(PROVIDED ENTRIES)
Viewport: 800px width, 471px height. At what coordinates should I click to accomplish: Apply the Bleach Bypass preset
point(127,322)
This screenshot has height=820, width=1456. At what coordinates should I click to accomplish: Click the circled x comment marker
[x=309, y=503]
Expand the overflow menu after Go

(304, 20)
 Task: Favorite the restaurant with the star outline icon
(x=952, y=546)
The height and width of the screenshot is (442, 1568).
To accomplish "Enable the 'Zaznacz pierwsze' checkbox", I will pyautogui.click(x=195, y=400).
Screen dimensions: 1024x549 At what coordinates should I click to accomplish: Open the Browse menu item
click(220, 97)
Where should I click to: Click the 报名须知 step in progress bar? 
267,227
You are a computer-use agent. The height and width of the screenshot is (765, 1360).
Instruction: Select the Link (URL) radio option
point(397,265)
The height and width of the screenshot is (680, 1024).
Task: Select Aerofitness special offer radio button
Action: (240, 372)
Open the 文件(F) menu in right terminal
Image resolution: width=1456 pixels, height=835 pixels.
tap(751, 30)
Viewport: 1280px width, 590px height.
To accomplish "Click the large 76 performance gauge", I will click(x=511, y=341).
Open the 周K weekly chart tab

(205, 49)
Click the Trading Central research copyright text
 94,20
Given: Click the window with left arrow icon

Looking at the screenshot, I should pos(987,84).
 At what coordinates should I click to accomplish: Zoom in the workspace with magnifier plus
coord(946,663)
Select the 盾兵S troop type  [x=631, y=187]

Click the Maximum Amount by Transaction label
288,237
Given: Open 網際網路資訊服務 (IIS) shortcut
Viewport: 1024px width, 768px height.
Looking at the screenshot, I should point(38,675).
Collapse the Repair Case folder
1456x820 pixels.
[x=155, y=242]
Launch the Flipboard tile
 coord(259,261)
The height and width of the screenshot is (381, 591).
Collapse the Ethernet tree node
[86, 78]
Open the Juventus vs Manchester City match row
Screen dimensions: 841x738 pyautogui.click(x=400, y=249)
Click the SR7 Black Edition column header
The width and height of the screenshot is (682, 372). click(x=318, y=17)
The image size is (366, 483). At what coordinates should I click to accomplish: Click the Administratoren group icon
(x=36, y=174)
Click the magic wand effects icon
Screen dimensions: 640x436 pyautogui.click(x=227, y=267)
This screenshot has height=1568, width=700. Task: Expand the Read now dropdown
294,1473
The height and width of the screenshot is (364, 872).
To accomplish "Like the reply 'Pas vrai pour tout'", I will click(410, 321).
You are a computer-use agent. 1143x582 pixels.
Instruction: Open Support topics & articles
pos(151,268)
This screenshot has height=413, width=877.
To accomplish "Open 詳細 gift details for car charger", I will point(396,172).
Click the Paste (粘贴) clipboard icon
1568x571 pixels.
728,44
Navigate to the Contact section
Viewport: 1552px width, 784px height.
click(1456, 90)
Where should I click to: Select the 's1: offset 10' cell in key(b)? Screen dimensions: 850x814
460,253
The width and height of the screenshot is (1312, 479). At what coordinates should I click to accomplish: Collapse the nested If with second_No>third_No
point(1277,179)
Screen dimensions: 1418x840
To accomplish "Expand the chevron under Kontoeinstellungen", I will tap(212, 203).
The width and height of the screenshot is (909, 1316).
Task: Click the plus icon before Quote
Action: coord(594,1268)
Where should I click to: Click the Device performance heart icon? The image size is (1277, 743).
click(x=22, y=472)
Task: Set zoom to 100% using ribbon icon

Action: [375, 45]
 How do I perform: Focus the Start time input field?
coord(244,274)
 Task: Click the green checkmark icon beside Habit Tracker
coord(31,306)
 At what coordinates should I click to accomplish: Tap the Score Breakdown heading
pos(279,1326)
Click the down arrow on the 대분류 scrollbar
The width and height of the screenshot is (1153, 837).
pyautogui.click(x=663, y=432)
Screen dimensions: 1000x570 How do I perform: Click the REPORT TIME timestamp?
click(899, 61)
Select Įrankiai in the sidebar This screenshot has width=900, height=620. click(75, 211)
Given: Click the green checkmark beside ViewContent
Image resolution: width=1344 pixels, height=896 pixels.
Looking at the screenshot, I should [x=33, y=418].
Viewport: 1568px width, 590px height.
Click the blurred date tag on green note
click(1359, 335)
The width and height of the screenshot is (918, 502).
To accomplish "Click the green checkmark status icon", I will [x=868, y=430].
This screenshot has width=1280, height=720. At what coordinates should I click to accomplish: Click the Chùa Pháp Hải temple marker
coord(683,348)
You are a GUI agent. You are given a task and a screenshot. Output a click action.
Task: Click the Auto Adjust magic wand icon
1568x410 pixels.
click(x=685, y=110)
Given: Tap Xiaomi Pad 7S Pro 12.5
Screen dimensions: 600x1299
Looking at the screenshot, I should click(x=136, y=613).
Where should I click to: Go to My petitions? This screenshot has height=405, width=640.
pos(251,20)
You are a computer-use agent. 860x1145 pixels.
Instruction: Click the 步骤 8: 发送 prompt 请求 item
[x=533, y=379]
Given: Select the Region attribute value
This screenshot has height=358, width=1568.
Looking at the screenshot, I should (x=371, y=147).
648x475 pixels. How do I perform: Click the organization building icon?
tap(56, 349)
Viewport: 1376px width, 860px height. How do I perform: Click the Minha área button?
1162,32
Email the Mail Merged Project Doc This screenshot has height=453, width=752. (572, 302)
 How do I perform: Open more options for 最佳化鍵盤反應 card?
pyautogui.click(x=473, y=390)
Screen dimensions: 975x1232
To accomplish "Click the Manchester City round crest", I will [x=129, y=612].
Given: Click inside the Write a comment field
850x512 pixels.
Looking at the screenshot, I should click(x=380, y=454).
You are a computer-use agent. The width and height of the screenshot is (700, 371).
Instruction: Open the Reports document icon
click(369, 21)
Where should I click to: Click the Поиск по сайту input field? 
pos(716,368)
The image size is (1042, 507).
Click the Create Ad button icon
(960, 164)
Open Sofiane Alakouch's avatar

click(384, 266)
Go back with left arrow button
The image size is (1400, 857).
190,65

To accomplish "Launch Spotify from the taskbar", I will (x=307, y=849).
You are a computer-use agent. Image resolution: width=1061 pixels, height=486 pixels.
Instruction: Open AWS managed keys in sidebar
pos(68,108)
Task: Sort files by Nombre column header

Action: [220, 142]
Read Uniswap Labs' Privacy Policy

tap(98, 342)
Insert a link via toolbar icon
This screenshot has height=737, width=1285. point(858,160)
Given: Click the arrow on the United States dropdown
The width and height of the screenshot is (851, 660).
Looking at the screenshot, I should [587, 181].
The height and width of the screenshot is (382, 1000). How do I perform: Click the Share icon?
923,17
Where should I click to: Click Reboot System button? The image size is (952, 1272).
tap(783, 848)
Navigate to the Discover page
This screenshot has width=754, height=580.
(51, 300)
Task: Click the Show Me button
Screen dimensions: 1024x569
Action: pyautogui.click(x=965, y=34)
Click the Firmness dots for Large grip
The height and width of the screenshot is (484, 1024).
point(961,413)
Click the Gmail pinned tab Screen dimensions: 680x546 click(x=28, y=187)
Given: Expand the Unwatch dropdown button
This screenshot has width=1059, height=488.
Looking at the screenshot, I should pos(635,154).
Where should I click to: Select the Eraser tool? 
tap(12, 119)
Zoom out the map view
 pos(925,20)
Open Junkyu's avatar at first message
(End PROVIDED ENTRIES)
TRY IT: Look over the entries above and count the lines where the word "agent" appears, then report only that count.

EXPECTED ANSWER: 6